The 2007 JELIS trial, run on more than 18,000 Japanese men and post-menopausal women on low-dose statins, suggested that 1.8 g per day of EPA reduced adverse cardiovascular outcomes.

However, multiple other cardiovascular outcomes trials since 2007 in patients receiving omega-3 fatty acids have been published showing negligible effects on cardiovascular events. The FDA’s documents noted that GISSI-P and JELIS were open-label studies, which may have introduced bias, confounding treatment effect. Another possible difference is that only a small percentage of patients in GISSI-P and JELIS were receiving statin therapy, but that more recent trials, such as ORIGIN and the Risk and Prevention trial, include 40 to 50 percent of patients who are receiving low-dose statin therapy. Baseline consumption of dietary omega-2 fatty acid may also affect the outcome of trials designed to show a treatment effect of supplementary omega-3.

The ORIGIN trial enrolled more than 12,000 adults to receive 1 g per day of omega-3 fatty acids or olive oil placebo. After a median follow up of 6.2 years, that trial showed a mean reduction in triglycerides, but no statistically significant differences in other lipid parameters, and no statistically significant effect on cardiovascular outcomes.

The Italian Risk and Prevention study, published in May 2013, also did not show a reduction in risk of cardiovascular death or hospitalization for 1 g of omega-3 fatty acid compared with olive oil placebo in more than 12,000 adults with multiple cardiovascular risk factors after five years follow-up.

A systematic review and meta-analysis published in 2012 in JAMA of 10 trials including GISSI-P, JELIS and ORIGIN, showed no statistically significant reduction in all-cause mortality, cardiac deaths, sudden deaths, myocardial infarction and stroke. Amarin’s ANCHOR trial showed that Vascepa 2 g or 4 g was effective in reducing triglycerides compared to a mineral oil placebo in adults at high risk for cardiovascular disease who had high fasting triglycerides in spite of statin therapy.

In addition, ANCHOR showed improvement in LDL-C, non-HDL-C, VLDL-C, Lp-PLA2, Apo B and TC compared to placebo. However, Vascepa gave negative efficacy compared to placebo for HDL-C and Apo A-I.

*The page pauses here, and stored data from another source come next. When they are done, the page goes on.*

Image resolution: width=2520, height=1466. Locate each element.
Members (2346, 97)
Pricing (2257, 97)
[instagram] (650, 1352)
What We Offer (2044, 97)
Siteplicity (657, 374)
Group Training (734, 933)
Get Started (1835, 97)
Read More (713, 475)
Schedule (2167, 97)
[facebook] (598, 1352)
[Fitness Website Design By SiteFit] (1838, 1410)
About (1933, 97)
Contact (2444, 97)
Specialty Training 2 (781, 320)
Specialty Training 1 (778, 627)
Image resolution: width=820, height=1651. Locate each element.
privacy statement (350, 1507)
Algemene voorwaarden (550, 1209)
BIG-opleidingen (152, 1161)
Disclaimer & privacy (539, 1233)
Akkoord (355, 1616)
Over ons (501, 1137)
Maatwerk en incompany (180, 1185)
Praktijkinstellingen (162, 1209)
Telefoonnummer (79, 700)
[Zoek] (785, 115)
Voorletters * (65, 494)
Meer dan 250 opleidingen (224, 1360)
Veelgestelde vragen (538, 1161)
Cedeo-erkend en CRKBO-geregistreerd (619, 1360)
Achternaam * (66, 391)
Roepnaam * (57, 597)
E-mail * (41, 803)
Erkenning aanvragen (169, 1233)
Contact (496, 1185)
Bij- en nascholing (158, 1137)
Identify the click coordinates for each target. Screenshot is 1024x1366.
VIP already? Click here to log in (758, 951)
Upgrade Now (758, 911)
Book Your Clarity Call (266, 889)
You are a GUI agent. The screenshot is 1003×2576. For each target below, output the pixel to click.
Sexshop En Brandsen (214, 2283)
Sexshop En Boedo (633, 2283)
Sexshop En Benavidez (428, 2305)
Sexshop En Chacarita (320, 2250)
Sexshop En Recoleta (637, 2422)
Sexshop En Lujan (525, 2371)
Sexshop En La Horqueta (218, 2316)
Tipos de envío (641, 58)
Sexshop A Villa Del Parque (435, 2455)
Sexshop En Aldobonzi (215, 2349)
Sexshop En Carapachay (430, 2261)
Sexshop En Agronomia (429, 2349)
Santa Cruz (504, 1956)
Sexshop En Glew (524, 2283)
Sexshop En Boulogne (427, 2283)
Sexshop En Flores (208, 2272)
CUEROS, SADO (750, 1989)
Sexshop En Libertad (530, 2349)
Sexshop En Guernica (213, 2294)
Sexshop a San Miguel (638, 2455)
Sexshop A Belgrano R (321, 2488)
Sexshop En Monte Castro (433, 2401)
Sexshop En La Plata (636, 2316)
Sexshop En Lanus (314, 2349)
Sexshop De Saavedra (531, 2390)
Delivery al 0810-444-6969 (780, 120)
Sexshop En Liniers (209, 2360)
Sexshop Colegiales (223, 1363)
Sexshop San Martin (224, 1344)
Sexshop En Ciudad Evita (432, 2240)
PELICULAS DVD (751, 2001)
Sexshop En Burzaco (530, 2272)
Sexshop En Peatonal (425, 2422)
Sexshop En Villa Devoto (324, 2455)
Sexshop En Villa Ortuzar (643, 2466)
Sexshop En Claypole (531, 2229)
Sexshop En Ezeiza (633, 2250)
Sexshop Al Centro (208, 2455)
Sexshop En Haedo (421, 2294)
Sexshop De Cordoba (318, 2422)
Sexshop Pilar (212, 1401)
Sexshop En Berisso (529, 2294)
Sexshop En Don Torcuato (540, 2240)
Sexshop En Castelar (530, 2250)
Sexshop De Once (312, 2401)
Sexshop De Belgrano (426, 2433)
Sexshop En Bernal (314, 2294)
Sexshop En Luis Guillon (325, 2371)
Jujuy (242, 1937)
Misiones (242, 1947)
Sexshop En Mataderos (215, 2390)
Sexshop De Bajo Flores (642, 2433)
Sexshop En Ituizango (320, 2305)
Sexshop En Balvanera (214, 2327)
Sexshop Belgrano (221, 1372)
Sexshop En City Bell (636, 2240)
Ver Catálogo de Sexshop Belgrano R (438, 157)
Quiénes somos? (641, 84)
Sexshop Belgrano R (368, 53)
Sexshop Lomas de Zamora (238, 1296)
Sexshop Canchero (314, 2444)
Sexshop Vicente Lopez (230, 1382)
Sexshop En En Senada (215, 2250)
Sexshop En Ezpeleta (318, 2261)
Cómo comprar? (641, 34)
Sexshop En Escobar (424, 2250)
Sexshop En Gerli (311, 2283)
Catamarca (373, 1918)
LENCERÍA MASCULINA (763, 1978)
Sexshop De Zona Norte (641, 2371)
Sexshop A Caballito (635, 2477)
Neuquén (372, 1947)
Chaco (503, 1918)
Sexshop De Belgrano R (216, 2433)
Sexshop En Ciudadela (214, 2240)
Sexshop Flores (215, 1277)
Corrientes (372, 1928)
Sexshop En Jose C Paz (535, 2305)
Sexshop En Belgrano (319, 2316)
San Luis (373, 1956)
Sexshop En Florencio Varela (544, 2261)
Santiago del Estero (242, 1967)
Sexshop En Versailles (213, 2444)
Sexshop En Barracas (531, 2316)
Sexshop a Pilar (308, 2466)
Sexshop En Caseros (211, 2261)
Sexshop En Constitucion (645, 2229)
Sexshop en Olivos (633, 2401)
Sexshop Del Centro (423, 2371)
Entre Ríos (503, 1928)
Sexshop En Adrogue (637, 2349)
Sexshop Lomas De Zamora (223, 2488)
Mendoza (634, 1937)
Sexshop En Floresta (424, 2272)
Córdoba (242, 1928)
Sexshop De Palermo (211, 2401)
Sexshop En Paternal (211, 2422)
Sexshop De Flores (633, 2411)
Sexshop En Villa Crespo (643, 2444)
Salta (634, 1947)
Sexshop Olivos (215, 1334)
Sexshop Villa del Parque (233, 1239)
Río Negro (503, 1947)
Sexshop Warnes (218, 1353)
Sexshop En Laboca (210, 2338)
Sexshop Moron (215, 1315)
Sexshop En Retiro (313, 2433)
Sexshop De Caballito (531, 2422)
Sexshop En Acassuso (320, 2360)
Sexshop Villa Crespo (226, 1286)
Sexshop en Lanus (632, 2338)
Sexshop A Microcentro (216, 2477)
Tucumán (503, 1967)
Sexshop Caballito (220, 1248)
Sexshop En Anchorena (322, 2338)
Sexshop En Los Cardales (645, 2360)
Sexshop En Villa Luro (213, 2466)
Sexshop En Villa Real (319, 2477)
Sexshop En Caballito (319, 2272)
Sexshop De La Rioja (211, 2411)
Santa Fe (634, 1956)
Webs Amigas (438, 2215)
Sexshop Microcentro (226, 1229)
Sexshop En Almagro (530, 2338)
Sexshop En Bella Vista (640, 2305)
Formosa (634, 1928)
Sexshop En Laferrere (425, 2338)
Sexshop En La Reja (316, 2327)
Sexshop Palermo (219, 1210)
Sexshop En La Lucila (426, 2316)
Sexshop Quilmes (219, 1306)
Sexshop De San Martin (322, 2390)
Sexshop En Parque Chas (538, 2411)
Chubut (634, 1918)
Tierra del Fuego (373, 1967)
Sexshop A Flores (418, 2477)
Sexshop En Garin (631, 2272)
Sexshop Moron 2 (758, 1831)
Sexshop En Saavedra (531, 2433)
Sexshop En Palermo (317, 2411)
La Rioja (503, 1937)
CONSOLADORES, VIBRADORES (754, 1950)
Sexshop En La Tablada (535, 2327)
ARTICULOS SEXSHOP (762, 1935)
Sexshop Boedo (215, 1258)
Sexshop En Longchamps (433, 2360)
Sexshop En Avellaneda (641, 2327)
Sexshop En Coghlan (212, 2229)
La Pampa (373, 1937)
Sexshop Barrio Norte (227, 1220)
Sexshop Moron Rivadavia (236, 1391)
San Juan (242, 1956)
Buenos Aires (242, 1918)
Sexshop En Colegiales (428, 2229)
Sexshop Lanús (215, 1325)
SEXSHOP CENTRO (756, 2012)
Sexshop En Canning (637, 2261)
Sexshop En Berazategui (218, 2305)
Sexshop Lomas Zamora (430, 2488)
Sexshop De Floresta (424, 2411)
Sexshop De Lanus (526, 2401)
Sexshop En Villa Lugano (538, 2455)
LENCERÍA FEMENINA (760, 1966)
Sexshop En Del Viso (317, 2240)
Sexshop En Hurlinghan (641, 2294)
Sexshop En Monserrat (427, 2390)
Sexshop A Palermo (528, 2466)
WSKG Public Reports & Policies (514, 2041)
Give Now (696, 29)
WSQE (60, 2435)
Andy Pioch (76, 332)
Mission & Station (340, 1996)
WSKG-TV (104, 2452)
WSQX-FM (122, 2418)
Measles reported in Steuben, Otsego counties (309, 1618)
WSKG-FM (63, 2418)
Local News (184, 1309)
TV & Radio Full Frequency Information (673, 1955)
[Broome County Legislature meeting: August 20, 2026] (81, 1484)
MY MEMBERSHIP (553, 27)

The FDA’s reviewer noted that the placebo group experienced marked increases from baseline in lipid and lipoprotein values, resulting in larger treatment effects for Vascepa, “This reviewer could not find any statistical reasoning to explain this perplexing phenomenon of placebo. Information was not provided on the compliance of the background statin therapy during the double-blind treatment period. It is also not known whether mineral oil interferes with the absorption of statins.”

The FDA’s conclusion was that the beneficial treatment effects of Vascepa relative to placebo may be over-estimated. The advisory panel must now decide whether to recommend approval of Vascepa based on its benefit for blood lipid profile, with no real clarity about what the outcome of the REDUCE-IT trial will show two years hence.